Braccialetto elettronico e accuse pesanti dopo lite con 39enne
Resta agli arresti domiciliari il dirigente del Comune di Foligno, accusato di tentato omicidio e porto abusivo di oggetti atti a offendere. La decisione è stata assunta dal gip del Tribunale di Spoleto, che ha disposto anche l’applicazione del braccialetto elettronico per monitorarne i movimenti.
L’inchiesta nasce dalla violenta lite tra il 62enne, incensurato, e un uomo di 39 anni, avvenuta per una disputa legata alla gestione di un cane. Nel corso del confronto, il dirigente avrebbe estratto un coltello, colpendo l’avversario all’addome e provocandogli una grave ferita. Il ferito è stato ricoverato in ospedale in prognosi riservata, ma non risulta in pericolo di vita.
Durante l’udienza di convalida, scrive Giovanni Camirri su il Messaggero, il dirigente ha fornito la propria versione, sostenendo di aver agito per difendersi. Ha ricordato precedenti discussioni con il 39enne, proprietario di un pitbull condotto al guinzaglio ma privo di museruola. L’indagato ha spiegato di aver avuto il coltello con sé perché utilizzato giorni prima e di averlo estratto temendo conseguenze fisiche gravi, aggravate da un vecchio incidente motociclistico.
Il gip ha respinto la tesi della legittima difesa, confermando la misura cautelare. È stato lo stesso dirigente a chiamare i soccorsi: sul posto sono intervenuti polizia e sanitari del 118, che hanno prestato le prime cure e trasportato il ferito all’ospedale San Giovanni Battista.
Gli investigatori, coordinati dalla Procura di Spoleto con il sostituto procuratore Vincenzo Ferrigno, hanno raccolto testimonianze e acquisito immagini dalle telecamere di sorveglianza della zona per chiarire la dinamica.

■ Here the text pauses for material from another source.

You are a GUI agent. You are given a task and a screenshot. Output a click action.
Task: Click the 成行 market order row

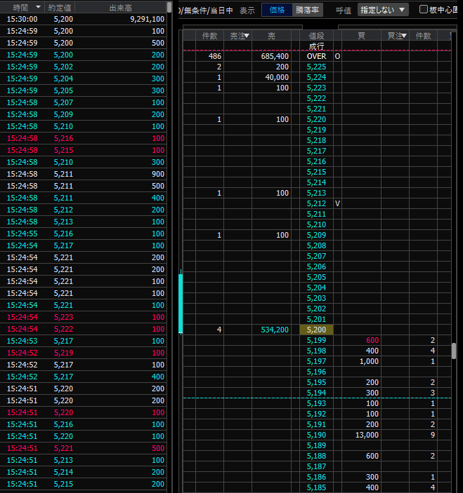316,46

L’indagine prosegue per definire con precisione le responsabilità e valutare eventuali aggravanti.
La vicenda ha destato forte attenzione in città, dove l’uomo è conosciuto per il suo ruolo istituzionale. L’episodio, nato da una disputa apparentemente banale, ha assunto contorni drammatici e pone interrogativi sulla gestione delle tensioni personali e sull’uso di armi improprie.